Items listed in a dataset
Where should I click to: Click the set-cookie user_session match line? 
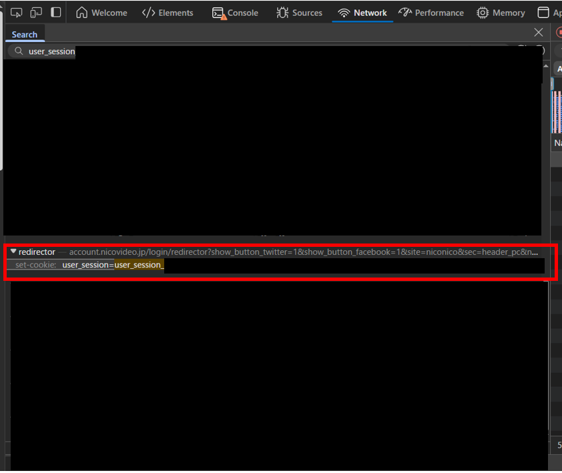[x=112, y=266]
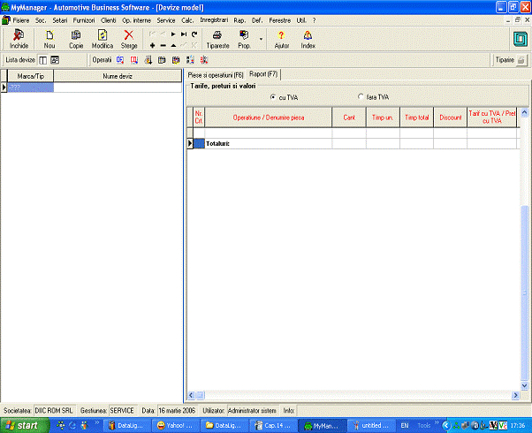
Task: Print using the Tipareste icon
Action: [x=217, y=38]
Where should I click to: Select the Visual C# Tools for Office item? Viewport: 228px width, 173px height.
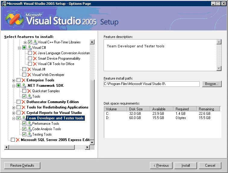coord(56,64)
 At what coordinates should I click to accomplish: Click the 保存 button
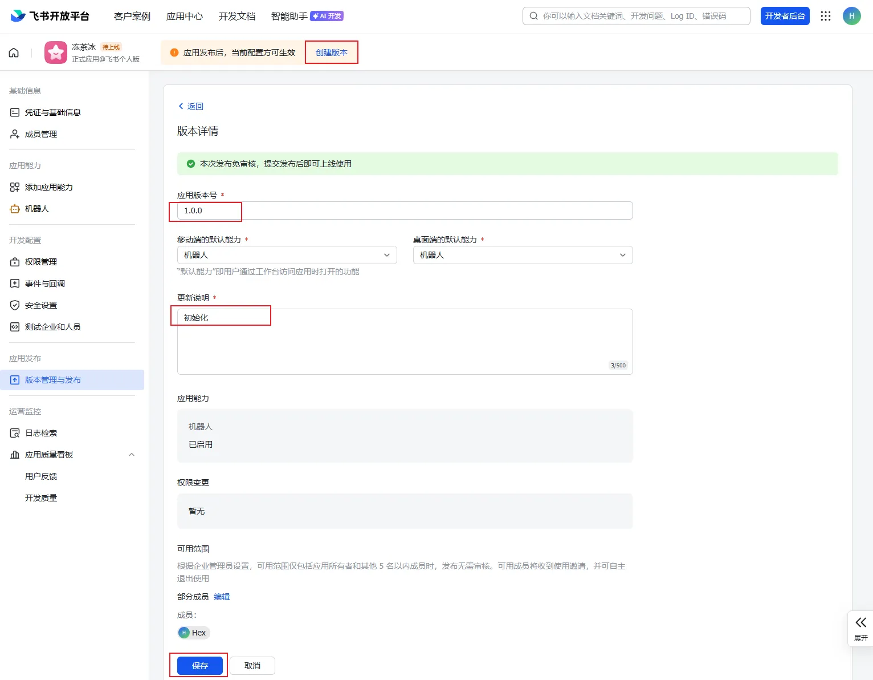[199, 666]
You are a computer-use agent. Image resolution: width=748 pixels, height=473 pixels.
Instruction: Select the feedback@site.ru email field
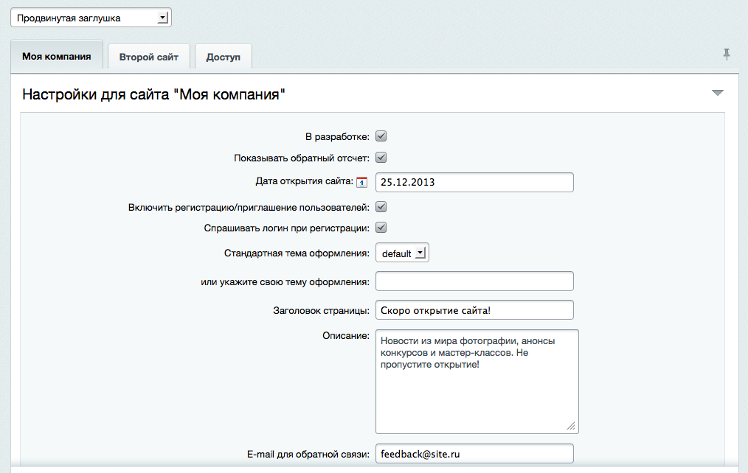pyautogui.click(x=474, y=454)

**TRY IT**
Please give back exactly the lines from the first line of the records above through the line containing "You are a computer-use", only those and both included, with the pictures removed.

**ANSWER SECTION**
Where should I click to: Click the set-cookie user_session match line? 
[x=112, y=266]
Task: Print using the Tipareste icon
Action: [x=217, y=38]
Where should I click to: Select the Visual C# Tools for Office item? Viewport: 228px width, 173px height.
coord(56,64)
 At what coordinates should I click to accomplish: Click the 保存 button
[199, 666]
You are a computer-use agent. Image resolution: width=748 pixels, height=473 pixels.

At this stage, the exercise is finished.